The first release of the Physical AI Leaderboard. Four leading VLA models –
OpenPI, GR00T, SmolVLA, ACT – evaluated on bin-to-bin order picking with
four IKEA-sourced object classes, on a Franka Research 3 with a Robotiq 2F-85
gripper, under a blinded, randomized protocol. All data, model weights,
evaluation framework, and the full reproduction recipe are public.
How researchers use this
v1.0 supports three workflows: use the public data directly, run the
evaluation framework on your own rig, or submit a checkpoint for managed
evaluation.
Fine-tuning dataset
352 VR-teleoperated demonstrations across the four object classes (~12 GB).
The standardized baseline all four evaluated models were fine-tuned on.

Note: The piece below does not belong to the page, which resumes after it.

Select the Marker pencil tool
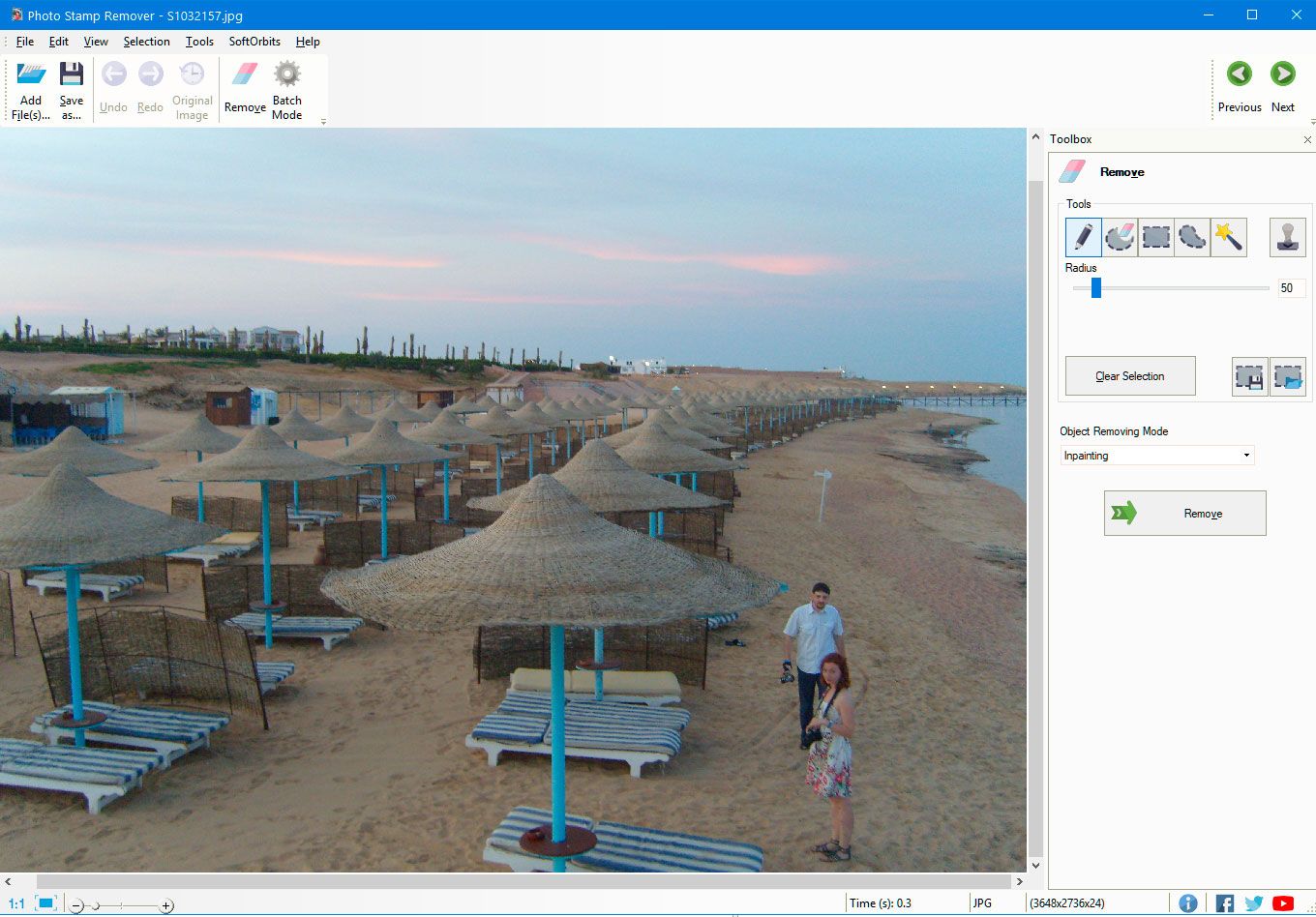The image size is (1316, 917). (1083, 237)
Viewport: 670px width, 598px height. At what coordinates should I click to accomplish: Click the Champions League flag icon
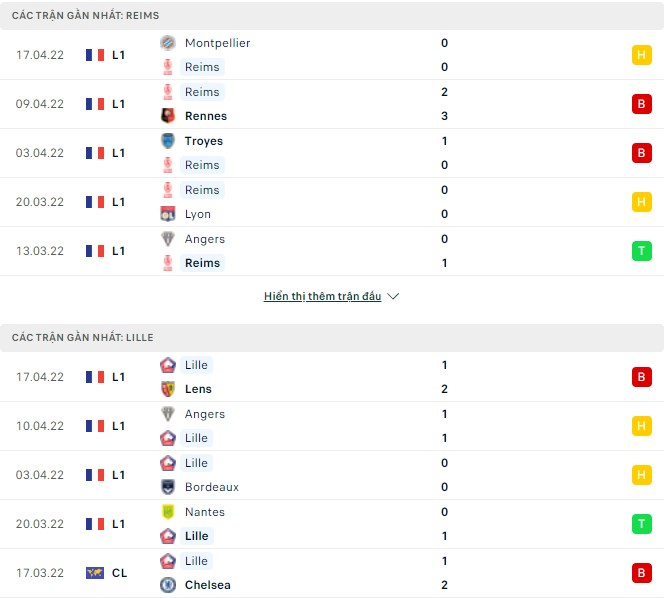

uv run --with positronic \
python -m positronic.cfg.phail.v1_0
The full v1.0 evaluation protocol is documented in the
v1.0 white paper.
Summary of what's relevant for reproducibility:
A session is run by a single human evaluator. For each episode:
The evaluator places the outbound tote on the left or right of the
table, places the exterior camera on the left or right, and loads N
items of one object class into the inbound tote.
The system selects which checkpoint to run via a
BalancedSampler
– it weights selection toward under-represented (model, configuration)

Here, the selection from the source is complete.